- [Text shown]:
Hi, guys!
Today I had an important event, I finally met with the curator of my manuscript. There are not many such meetings planned during the course, only five, and this was the second. It was very fun, even the beginning was very funny. I immediately said that I had already finished the first novel and was now writing the second volume, Olga laughed and said that I was the only one like that. Everyone else was complaining that nothing was being written, I was the only one who came with a finished book. I looked at the schedule of the next consultation and realized that most likely I would come to the next one with a finished second book and the beginning of a written third, so it will be even more fun.
Now it is not entirely clear what to do with subsequent consultations and what to bring to them. Should I continue to catch small fleas in the first book or start bringing her the texts of subsequent novels. I think that I will make a decision closer to the date. For now, I will not think about it, because now there is already something to think about. The manuscript submission to the publishing house is approaching, and I need to think about it, I need to think about how to make sure that they take me. So now I have enough work without it. I plan to spend this week more relaxed, and move on to hard work next week. I will spend this week getting into the new regime. We will see how I can do it.

- [Stored data]:
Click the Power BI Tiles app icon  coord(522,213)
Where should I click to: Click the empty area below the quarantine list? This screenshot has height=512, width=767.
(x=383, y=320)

- [Set exercise 1]: In the post about meeting the manuscript curator, rewrite the paragraph beginning "Today I had an important event" as a short bulleted list that keeps its main facts.
- [Set exercise 2]: According to the post about meeting the manuscript curator, how many meetings with the curator are planned during the course?
- [Set exercise 3]: Resume the post about meeting the manuscript curator from where it stops.

- [Result 1]:
- I met the curator of my manuscript, Olga. This was the second of only five meetings planned during the course.
- I had already finished the first novel and was writing the second volume.
- Olga laughed and said I was the only one like that. Everyone else complained that nothing was being written.
- Judging by the schedule, I will likely bring a finished second book and the start of a third to the next consultation.

- [Result 2]: Five.

- [Result 3]:
In addition, next week I have a radical change in the training plan and this will also be a lot of stress for the body, you also need to understand this. I hope I can cope with everything together and at the same time maintain a normal writing pace. So far, I am going according to my plan, and it would be great if it continued like this.
I am also thinking about how I should continue to work with the psychotherapist. Now we have reached some global things that I need to decide about my life in order to get my bearings, how it will be better for me, I need to make some decisions. And all of these are quite fragile matters. So far, I cannot make these decisions, I need to think. So for now I'm thinking about how to make it better. Mostly they concern the social circle, and whether to exclude some people from it for my own peace of mind and how best to do it. For now I'm thinking.
That's how things are. Today I'll probably skip the work part and just watch a movie with the dogs, take a little rest from everything. And tomorrow I'll get back to work.
Have a great day everyone!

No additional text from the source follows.